With the pictures left out, reproduce exactly the lines from the one containing "[FOLLOW US] (198, 705)" through the final line of the entries.

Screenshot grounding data

________________

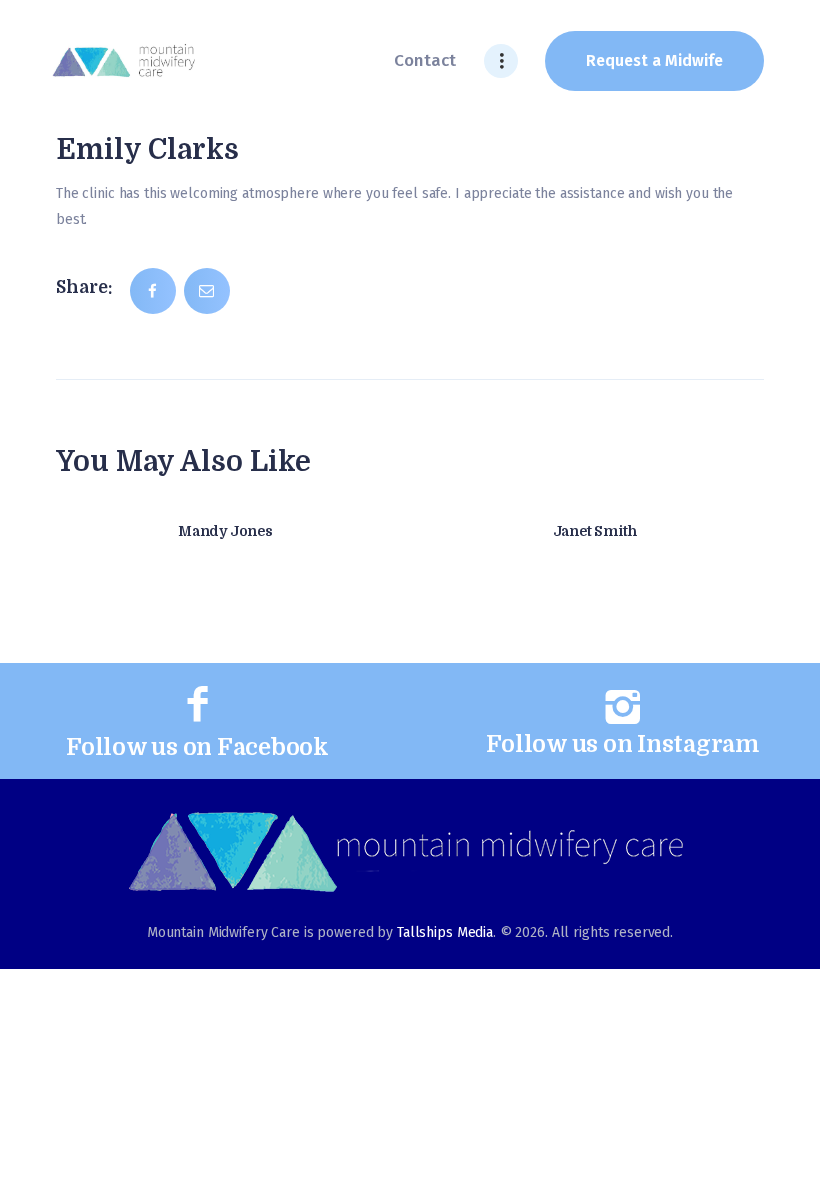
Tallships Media (445, 932)
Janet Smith (595, 531)
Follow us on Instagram (622, 744)
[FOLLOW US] (198, 705)
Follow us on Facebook (197, 747)
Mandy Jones (225, 531)
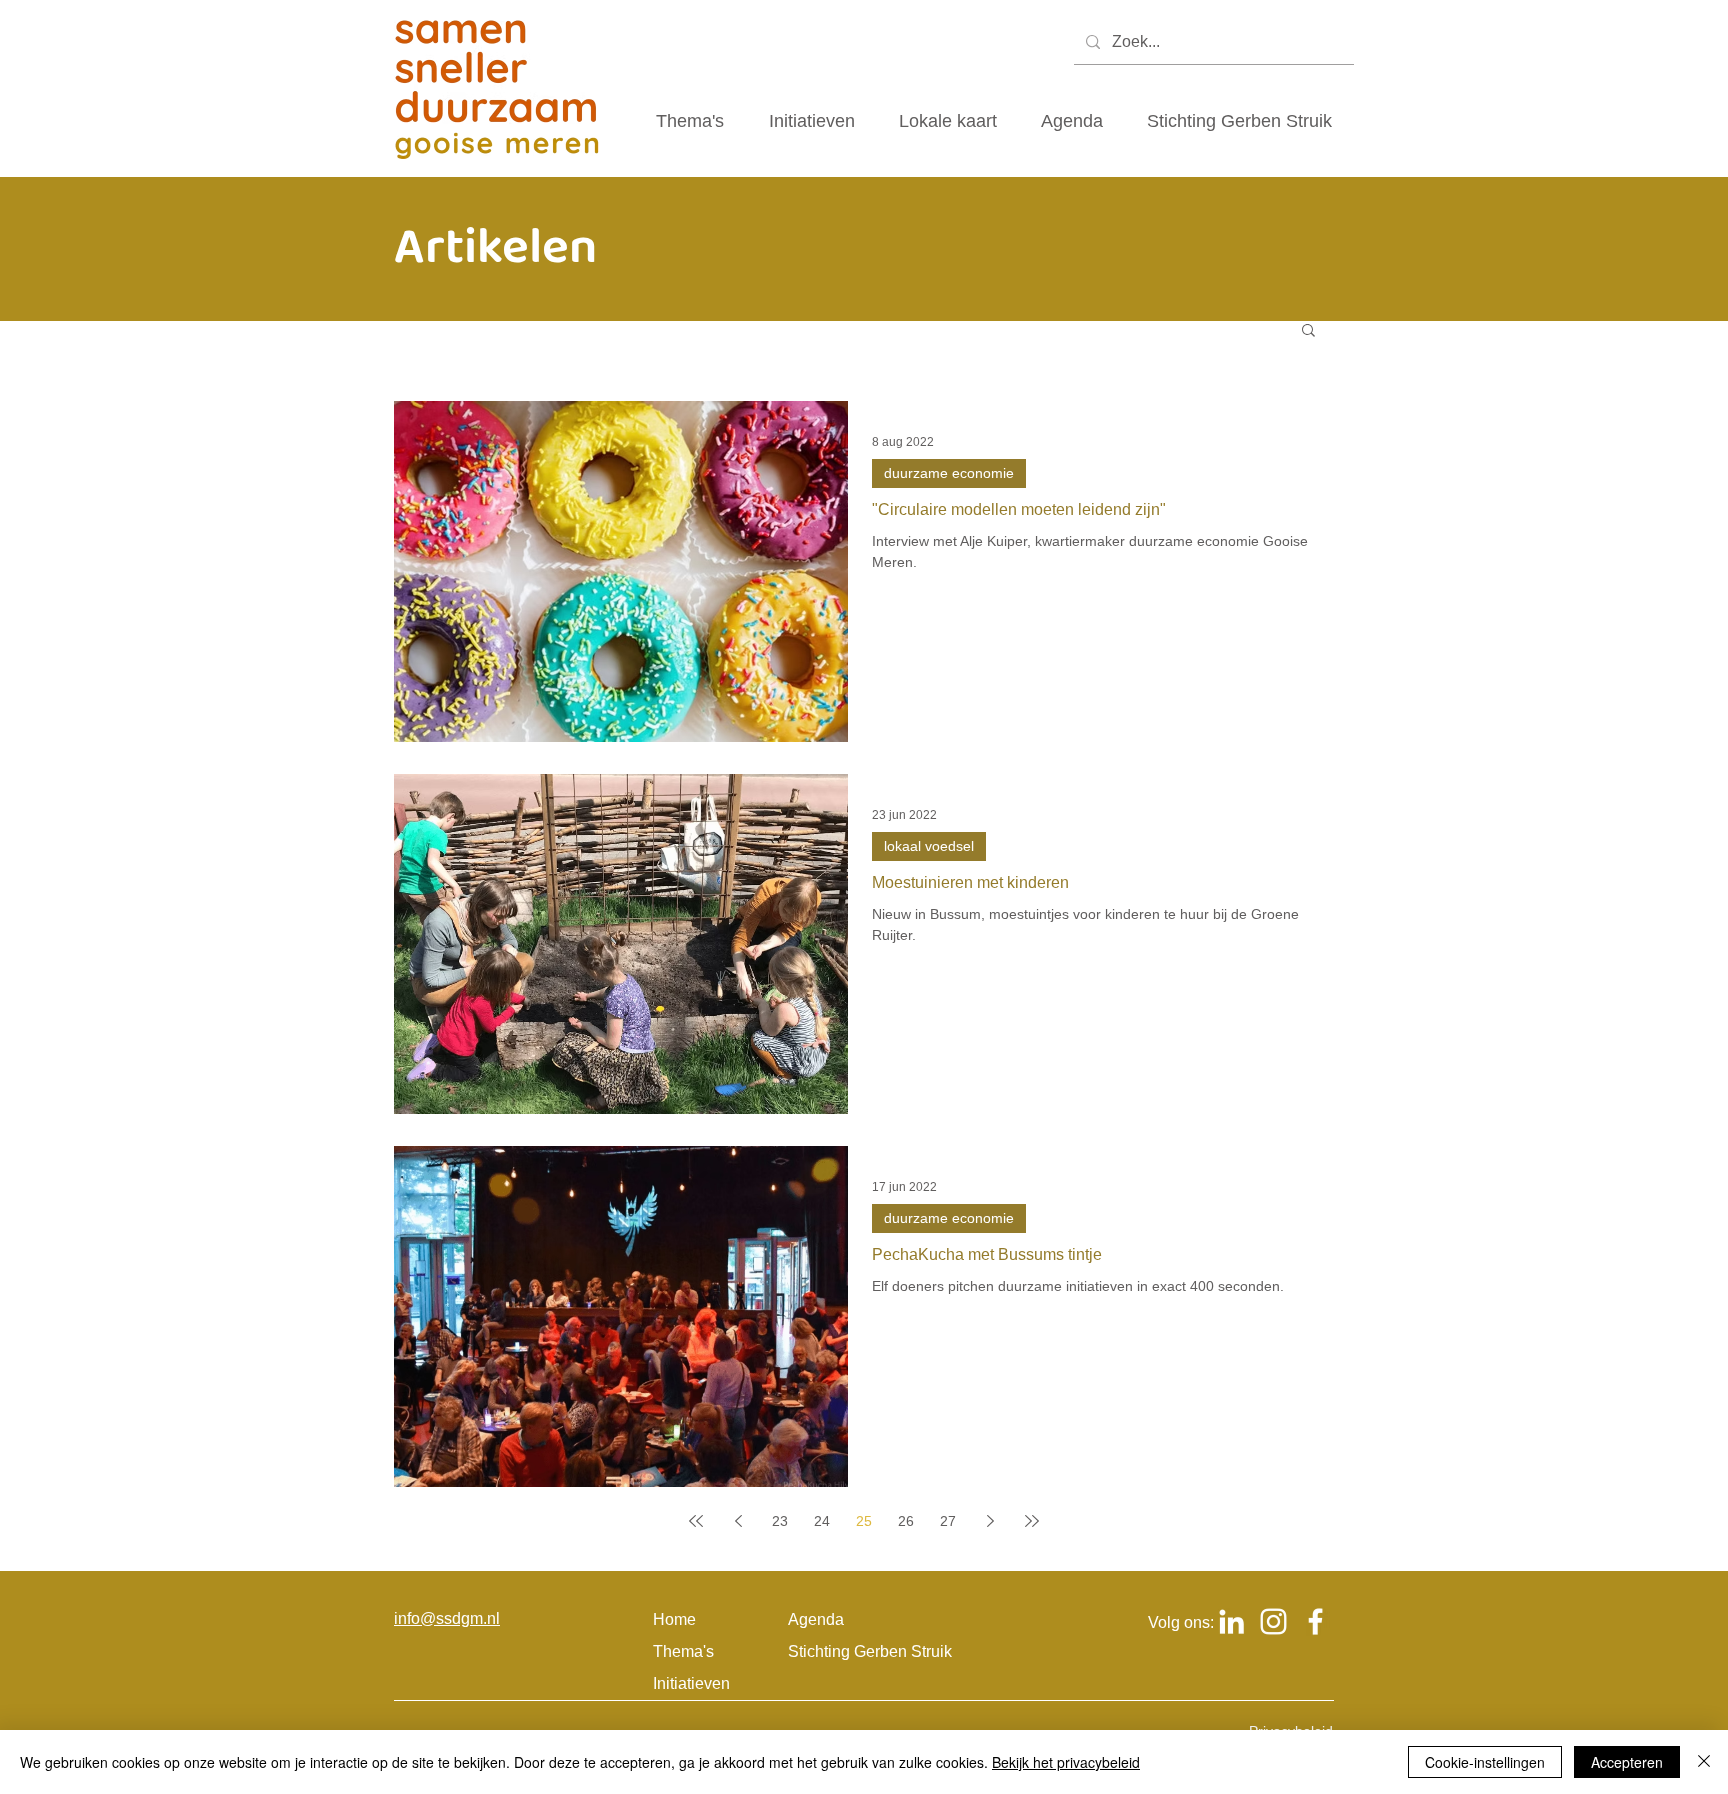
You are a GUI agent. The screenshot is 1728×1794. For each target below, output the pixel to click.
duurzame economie (949, 473)
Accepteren (1627, 1762)
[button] (1308, 331)
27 (948, 1521)
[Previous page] (738, 1521)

________________

OUTPUT BELOW>
[FOLLOW US] (198, 705)
Follow us on Facebook (197, 747)
Mandy Jones (225, 531)
You are a GUI agent. The screenshot is 1728×1794. For each target below, output the pixel to click.
duurzame economie (949, 473)
Accepteren (1627, 1762)
[button] (1308, 331)
27 (948, 1521)
[Previous page] (738, 1521)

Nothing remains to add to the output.